I found VA a medical to be quite good through the 90's out of the Charleston VA hospital.. 200 miles away from me so inconvenient but doctors were nice and cared and stuff mostly got done fairly quickly.
under Bush, Obama and Trump stuff changed.. some better some worse. The bureaucracy got worse.. most of the people still were nice and cared but a lot were constrained on how well they could treat whatever your problem was by having to do so within the "rules!" Current example is that joy .. my now local va clinic 40 miles away (Which is better) has a chiropractor on staff (which should be better) his is a very nice gentleman that is only allowed to adjust the specific part of your back that was referred to him by your primary care physician. I have a service connected injury to my lower back. He can adjust that. but isn't allowed to adjust my neck or mid and upper back. if you know chiropractic you know that if one area has issues it causes knock on effects up or down the spine. However he is not allowed do a full adjustment like he was trained to do as a matter of course in medical school.
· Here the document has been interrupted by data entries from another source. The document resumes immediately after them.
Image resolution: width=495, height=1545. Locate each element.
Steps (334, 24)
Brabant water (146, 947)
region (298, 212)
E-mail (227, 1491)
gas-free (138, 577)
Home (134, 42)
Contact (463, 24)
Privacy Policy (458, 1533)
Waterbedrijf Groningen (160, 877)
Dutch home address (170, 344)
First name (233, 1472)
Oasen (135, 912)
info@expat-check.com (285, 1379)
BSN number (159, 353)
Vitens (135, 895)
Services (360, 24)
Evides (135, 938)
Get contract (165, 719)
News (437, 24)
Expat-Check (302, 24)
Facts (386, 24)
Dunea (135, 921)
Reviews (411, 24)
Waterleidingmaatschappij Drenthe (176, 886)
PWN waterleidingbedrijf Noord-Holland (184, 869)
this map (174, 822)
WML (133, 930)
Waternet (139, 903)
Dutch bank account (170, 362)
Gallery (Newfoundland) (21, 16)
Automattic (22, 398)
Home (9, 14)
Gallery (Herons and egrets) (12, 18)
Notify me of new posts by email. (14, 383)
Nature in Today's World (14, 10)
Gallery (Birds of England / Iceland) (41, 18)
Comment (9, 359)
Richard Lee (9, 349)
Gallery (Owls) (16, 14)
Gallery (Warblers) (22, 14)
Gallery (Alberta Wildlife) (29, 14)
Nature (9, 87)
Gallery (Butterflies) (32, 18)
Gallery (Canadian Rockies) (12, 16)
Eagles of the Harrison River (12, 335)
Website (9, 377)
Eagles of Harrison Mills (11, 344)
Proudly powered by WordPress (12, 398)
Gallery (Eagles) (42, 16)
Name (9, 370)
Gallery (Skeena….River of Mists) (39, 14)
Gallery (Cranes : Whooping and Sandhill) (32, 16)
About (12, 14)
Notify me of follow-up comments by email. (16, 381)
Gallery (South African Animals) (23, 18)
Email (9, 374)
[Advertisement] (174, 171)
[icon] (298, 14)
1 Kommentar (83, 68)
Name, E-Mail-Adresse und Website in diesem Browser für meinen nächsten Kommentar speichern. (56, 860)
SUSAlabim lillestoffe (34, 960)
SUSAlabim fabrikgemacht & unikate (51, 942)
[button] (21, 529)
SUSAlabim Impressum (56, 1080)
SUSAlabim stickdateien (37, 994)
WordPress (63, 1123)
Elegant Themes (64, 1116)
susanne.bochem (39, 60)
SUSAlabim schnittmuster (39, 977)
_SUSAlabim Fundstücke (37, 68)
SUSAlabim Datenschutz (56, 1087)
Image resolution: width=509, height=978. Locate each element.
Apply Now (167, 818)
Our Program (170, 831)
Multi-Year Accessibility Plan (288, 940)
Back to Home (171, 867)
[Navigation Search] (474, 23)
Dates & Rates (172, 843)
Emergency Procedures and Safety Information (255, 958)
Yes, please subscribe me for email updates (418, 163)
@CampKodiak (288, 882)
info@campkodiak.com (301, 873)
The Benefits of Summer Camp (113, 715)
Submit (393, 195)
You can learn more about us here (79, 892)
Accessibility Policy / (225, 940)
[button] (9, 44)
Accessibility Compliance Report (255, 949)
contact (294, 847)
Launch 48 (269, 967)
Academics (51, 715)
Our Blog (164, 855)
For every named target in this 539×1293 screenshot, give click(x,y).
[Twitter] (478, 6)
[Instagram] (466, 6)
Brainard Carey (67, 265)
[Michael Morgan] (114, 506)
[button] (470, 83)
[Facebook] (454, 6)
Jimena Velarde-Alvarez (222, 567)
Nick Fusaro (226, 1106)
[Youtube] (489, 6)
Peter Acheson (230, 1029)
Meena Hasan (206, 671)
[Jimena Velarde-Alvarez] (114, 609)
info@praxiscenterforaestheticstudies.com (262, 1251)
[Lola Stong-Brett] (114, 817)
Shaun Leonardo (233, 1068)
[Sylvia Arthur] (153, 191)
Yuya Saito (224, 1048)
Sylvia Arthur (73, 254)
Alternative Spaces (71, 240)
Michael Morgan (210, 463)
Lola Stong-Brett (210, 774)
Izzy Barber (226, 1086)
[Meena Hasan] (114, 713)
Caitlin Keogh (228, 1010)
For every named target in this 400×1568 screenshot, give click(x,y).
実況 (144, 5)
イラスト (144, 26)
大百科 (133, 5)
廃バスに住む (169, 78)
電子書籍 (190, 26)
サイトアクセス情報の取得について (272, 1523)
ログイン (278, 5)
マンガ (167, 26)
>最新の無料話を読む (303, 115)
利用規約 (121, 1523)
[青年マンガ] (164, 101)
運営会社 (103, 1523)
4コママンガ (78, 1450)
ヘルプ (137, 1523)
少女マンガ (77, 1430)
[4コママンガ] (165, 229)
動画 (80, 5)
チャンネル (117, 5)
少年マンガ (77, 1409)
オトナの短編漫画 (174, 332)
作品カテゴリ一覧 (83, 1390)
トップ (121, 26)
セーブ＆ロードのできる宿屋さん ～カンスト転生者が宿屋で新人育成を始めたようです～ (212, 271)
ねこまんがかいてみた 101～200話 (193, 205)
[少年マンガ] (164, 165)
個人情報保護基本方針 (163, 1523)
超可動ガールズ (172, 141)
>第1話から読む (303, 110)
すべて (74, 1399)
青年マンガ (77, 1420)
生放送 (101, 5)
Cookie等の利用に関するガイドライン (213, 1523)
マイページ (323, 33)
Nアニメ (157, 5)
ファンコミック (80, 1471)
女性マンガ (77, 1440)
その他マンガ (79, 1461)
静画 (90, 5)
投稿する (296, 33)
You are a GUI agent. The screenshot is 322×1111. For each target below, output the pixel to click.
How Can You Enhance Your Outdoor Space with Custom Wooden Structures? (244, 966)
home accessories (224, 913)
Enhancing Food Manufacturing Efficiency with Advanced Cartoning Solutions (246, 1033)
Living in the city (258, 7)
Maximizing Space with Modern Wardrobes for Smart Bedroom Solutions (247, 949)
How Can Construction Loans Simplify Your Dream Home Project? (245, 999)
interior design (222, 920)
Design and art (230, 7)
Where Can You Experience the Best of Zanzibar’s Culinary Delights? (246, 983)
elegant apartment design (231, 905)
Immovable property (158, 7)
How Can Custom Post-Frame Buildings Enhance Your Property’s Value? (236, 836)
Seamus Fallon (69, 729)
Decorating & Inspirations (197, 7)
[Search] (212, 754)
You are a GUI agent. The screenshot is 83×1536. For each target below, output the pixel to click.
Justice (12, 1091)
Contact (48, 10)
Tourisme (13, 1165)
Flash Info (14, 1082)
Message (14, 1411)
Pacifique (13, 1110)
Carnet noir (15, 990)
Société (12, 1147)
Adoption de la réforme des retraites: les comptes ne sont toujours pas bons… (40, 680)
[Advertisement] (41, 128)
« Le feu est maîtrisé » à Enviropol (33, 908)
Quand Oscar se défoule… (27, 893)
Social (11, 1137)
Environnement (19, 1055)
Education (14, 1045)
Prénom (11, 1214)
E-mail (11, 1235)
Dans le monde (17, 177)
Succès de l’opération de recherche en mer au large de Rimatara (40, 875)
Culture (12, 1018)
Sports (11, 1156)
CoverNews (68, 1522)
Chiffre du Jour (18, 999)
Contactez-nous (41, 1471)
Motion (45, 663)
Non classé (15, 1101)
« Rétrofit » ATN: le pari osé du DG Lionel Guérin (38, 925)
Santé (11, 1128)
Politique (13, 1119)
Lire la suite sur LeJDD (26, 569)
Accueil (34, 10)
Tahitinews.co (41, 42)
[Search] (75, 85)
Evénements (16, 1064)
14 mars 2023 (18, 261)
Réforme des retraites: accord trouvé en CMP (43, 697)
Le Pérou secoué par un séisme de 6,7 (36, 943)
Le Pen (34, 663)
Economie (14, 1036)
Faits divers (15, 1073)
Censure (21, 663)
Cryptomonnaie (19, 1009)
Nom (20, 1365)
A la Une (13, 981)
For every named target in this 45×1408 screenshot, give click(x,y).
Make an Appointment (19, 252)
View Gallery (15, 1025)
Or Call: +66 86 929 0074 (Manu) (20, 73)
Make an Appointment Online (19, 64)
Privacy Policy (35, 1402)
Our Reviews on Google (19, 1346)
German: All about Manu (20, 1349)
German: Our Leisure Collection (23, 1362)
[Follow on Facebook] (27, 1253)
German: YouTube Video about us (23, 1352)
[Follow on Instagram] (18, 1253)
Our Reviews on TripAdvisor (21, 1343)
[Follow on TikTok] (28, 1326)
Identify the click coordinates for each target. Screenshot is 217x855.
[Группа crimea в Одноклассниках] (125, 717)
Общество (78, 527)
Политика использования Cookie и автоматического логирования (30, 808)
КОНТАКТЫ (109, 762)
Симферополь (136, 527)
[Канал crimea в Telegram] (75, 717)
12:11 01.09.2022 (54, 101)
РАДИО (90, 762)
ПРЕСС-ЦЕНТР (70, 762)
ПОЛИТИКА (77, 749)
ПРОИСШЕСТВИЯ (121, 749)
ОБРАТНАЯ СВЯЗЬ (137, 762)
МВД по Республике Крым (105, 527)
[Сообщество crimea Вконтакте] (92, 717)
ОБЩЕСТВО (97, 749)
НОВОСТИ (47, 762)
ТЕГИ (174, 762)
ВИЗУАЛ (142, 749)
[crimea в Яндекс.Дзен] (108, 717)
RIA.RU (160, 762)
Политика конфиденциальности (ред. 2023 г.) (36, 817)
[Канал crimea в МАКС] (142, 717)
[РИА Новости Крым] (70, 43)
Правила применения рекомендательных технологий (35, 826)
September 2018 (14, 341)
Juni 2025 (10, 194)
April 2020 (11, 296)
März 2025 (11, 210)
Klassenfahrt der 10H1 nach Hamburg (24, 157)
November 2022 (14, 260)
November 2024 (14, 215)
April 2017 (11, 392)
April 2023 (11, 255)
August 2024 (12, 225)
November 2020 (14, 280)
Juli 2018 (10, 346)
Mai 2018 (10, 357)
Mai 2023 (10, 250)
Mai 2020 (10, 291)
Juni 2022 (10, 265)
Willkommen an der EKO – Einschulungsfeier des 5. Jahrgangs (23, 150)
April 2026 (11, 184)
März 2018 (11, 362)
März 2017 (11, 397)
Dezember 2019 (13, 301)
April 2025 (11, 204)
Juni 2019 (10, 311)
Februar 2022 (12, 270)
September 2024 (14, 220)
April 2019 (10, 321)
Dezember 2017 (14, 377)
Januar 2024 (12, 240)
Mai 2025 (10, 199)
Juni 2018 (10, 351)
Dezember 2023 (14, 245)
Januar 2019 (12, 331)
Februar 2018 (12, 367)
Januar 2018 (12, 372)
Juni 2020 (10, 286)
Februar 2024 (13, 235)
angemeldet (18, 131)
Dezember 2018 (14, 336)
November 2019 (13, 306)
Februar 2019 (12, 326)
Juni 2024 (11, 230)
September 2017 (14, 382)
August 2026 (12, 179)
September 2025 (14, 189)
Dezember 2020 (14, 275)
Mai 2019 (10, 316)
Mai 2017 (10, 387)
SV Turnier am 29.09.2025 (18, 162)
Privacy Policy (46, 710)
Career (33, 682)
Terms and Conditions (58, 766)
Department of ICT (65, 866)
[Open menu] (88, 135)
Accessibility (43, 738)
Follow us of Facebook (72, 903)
Over all though, mostly I see people getting treated for their health issues and the VA picking up the full bill other than co pays for medicines that are treating non service connected issues. I pay 9 dollars a month per medicine. Though you have to be careful as they wanted to charge me 9 dollars a month for low dose aspirin.. 108 dollar a year will buy you a decades worth of low dose aspirin at wal mart or sams :)

I just got a stent in Charleston and 3 days later a er visit and admission at a local hospital due to some inflammation in my heart after the procedure. I have a non related immune system inflammatory condition that I believe was responsible for that. Both the VA doctors that did the stent and the local hospital that is ranked in the top 3% of the nation for treating heart conditions and surgeries both said the stent looked good. My cost for both 0$. Stent fixed old chest pains and local hospital put me on anti inflammatory and new chest pains went away. one and half months later and I can tell I am feeling much better than for the last few years.

over all based on mine and stories from others with VA.. bureaucracy is insane.. treatments are better.. and outcomes are generally better. God help you if you fall in a crack of the bureaucracy.

So I'm grateful for what I can get. My dad and his brother both died of heart attacks at my age. I had a 90% blockage in my LAD. I wasn't long for this world if that stent hadn't been put in. I was scared that I wouldn't be there for my 10 and 13 year old children. I have a bit more hope that I will actually see them grow up and me be there for them now.

as always.. my journey isn't yours and my outcomes might be better or worse.. just random luck of the draw maybe.

Anonymous said...

Malpractice payouts made by the government

Larry said...

I remember a few years ago some Canadian advocating for allowing some privatized health care (Quebec, perhaps? Some provinces forbade anyone going outside the system), and others attacking him for wanting to create a "two-tier health system", one for the haves and another for the have-nots. He retorted that Canada already had a two-tier system: those who had no choice but to use the Canadian system, and for those who could afford it, head south over the border. Some 25 years ago, there were quintuplets born to a couple in Calgary, a metro area with a population well over a million at that time. They had to fly them to Great Falls, Montana, a city with a population of around 55,000. Calgary didn't have the facilities for that many preemies. Great Falls did. That should tell anyone everything they need to know about the Canadian system.

The VA here in the States varies greatly depending on where you are. My father's bladder cancer wasn't diagnosed until quite late after a couple of years of complaints that something wasn't right, then took their sweet-assed time starting chemo against an aggressive form of cancer. They did my father-in-law no favors, either -- a 3-month wait to get an MRI, for example.